Chapter 8: Variation in Tactics

28

“12 There are five dangerous faults which may affect a general:
(1) Recklessness, which leads to destruction;
(2) cowardice, which leads to capture;
(3) a hasty temper, which can be provoked by insults;
(4) a delicacy of honour which is sensitive to shame;
(5) over-solicitude for his men, which exposes him to worry and trouble.”

Sun Tzu 10: Terrain

Types of Ground

“1 Sun Tzu said: We may distinguish six kinds of terrain, to wit:

(1) Accessible ground;

(2) entangling ground;

(3) temporising ground;

(4) narrow passes;

(5) precipitous heights;

(6) positions at a great distance from the enemy.”

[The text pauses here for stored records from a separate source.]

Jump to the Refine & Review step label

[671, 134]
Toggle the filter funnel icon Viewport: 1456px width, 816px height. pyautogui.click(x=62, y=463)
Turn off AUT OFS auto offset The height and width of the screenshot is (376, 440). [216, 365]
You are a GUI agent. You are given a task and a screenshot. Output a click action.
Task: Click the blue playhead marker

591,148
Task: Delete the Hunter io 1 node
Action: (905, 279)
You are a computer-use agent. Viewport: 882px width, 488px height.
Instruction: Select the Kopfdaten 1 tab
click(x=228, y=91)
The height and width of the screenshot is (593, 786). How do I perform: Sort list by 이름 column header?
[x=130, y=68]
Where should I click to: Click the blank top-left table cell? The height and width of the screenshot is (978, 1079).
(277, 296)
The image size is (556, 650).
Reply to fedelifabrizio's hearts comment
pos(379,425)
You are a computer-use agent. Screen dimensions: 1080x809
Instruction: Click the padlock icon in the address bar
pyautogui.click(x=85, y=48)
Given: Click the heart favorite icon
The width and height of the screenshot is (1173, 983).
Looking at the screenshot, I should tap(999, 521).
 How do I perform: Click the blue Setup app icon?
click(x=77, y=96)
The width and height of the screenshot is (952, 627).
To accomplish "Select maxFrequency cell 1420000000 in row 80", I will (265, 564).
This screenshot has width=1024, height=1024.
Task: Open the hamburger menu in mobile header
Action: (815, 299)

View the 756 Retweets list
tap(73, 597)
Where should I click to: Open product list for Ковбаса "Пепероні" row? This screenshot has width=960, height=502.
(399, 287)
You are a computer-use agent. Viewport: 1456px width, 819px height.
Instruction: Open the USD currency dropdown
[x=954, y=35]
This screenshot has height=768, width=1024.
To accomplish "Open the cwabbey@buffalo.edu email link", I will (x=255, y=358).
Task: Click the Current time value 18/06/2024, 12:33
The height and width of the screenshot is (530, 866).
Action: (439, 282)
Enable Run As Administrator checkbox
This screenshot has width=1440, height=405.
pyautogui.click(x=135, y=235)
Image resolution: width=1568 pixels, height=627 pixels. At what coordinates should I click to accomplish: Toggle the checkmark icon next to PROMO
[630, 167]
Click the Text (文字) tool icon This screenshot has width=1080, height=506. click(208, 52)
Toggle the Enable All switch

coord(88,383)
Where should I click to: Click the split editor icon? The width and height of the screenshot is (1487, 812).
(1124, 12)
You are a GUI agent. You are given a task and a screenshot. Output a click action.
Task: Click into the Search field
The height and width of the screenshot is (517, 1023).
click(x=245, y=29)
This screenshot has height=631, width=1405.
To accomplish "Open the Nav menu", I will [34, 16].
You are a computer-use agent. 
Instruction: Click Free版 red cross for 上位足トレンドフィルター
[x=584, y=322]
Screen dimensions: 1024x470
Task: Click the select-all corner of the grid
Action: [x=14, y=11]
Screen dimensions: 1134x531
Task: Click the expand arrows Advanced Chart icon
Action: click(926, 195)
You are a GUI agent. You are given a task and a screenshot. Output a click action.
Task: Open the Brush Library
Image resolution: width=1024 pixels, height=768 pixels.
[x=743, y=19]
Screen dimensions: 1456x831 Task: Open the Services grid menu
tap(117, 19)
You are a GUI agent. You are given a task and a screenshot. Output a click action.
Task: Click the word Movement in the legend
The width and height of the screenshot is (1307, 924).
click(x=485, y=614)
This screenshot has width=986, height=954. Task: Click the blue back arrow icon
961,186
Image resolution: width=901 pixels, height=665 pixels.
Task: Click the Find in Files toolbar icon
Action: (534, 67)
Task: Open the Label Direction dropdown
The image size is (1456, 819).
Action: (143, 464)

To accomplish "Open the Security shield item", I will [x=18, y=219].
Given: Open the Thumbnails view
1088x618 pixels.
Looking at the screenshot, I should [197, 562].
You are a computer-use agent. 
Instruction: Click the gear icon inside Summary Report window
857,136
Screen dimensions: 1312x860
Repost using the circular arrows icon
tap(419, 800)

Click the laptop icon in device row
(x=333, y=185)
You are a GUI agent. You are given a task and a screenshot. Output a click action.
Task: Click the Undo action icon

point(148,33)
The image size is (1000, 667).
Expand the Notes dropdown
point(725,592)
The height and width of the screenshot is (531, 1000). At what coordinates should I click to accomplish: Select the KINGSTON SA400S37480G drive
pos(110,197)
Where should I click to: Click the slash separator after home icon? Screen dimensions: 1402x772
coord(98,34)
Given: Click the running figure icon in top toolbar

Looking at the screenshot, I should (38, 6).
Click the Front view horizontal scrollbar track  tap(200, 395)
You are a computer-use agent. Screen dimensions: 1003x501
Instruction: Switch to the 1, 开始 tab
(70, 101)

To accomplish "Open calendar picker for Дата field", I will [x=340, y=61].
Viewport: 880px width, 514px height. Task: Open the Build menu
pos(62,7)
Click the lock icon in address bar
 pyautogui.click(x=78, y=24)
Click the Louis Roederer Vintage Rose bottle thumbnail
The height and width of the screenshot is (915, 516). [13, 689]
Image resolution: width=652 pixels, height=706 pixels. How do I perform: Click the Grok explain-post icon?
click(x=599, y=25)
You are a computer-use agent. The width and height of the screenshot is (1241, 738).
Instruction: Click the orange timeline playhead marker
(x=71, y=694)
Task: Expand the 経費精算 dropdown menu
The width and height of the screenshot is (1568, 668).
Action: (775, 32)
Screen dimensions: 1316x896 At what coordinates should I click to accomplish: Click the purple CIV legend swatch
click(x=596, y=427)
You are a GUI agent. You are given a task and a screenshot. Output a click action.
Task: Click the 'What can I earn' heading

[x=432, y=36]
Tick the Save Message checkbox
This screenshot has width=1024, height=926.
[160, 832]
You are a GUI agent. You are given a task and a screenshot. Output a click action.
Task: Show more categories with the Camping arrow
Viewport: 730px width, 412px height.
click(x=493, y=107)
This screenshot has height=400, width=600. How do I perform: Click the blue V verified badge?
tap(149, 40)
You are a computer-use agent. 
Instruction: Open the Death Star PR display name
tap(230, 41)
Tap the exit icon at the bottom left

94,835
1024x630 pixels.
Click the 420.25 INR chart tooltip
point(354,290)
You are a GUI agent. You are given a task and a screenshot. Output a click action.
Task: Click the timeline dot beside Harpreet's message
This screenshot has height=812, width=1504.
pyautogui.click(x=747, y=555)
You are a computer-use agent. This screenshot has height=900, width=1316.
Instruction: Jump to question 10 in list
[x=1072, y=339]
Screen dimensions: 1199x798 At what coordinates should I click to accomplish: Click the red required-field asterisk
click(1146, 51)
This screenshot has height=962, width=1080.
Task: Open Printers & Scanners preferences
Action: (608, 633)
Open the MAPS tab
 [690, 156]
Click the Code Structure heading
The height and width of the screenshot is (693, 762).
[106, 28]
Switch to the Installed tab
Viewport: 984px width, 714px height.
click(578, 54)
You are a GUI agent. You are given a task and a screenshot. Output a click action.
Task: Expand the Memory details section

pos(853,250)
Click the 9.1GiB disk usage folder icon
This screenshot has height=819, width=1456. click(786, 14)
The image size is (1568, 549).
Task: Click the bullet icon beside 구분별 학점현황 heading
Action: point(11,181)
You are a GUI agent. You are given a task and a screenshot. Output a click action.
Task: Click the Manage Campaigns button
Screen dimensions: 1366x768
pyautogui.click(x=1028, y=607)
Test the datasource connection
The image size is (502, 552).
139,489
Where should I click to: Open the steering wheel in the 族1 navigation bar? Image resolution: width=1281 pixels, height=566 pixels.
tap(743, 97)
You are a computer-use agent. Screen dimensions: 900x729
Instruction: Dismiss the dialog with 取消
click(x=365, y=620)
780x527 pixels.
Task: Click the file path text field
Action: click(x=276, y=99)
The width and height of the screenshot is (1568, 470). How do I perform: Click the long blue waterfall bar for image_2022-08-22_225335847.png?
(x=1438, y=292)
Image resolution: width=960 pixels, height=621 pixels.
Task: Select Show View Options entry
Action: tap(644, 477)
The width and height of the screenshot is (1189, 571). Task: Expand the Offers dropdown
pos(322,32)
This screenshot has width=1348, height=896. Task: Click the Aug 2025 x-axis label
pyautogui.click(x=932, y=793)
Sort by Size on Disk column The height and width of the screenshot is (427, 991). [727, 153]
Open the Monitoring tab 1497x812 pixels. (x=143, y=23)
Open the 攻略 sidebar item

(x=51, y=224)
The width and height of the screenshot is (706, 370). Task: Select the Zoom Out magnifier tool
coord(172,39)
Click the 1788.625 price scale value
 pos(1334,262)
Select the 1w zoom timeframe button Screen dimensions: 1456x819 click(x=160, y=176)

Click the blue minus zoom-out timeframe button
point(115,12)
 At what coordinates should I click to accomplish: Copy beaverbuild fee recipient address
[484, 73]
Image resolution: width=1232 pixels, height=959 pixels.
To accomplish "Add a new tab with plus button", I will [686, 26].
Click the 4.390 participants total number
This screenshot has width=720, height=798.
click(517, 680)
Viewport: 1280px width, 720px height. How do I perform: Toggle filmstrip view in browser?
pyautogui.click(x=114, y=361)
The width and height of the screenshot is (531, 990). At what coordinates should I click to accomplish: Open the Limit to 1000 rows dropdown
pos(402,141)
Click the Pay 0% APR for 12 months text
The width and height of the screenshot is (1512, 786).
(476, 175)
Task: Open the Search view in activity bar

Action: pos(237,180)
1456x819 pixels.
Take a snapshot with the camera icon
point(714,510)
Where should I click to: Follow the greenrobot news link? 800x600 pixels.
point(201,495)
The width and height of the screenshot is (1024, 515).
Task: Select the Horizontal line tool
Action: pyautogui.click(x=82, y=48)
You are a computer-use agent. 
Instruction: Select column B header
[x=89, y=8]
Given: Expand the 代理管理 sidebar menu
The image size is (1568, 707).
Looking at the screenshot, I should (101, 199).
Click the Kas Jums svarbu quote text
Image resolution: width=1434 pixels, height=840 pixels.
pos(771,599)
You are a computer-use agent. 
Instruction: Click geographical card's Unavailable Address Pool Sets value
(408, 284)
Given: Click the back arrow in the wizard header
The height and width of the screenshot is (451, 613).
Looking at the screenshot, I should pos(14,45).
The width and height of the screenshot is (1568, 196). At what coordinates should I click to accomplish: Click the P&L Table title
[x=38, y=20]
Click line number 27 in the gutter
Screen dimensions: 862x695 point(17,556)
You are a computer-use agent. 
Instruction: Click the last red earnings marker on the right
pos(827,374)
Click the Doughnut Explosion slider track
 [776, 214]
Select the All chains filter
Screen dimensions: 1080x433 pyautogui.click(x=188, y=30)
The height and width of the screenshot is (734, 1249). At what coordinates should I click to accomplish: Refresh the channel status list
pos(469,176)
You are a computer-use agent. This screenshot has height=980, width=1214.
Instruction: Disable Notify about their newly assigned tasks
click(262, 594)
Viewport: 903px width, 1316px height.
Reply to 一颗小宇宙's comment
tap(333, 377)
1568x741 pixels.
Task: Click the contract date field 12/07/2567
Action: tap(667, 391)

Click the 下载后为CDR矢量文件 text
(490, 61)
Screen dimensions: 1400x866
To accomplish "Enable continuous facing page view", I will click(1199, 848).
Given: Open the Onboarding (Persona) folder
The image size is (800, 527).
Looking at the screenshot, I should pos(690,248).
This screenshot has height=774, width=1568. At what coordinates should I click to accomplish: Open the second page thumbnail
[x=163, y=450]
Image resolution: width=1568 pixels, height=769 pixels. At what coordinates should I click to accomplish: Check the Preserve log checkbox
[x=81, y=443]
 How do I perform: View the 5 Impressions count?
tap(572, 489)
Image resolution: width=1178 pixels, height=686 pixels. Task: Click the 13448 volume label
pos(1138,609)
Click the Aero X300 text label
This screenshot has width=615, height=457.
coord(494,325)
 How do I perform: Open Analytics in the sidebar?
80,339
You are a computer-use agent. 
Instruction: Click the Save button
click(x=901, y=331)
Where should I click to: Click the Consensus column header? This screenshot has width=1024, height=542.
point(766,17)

Sun Tzu 11: The 9 Situations

“The art of war recognises nine varieties of ground:

(1) Dispersive ground;
(2) facile ground;
(3) contentious ground;
(4) open ground;
(5) ground of intersecting highways;
(6) serious ground;
(7) difficult ground;
(8) hemmed-in ground;
(9) desperate ground.”

Sun Tzu 13: Types of Spies

“7 Hence the use of spies, of whom there are five classes:

(1) Local spies;
(2) inward spies;
(3) converted spies;
(4) doomed spies;
(5) surviving spies.”

Chapters 3, 5, 6, 7, 9, 12

All have no enumeration.

Concepts

Entangling Ground: “4 Ground which can be abandoned but is hard to re-occupy is called entangling.”

Temporising Ground: “6 When the position is such that neither side will gain by making the first move, it is called temporising ground.”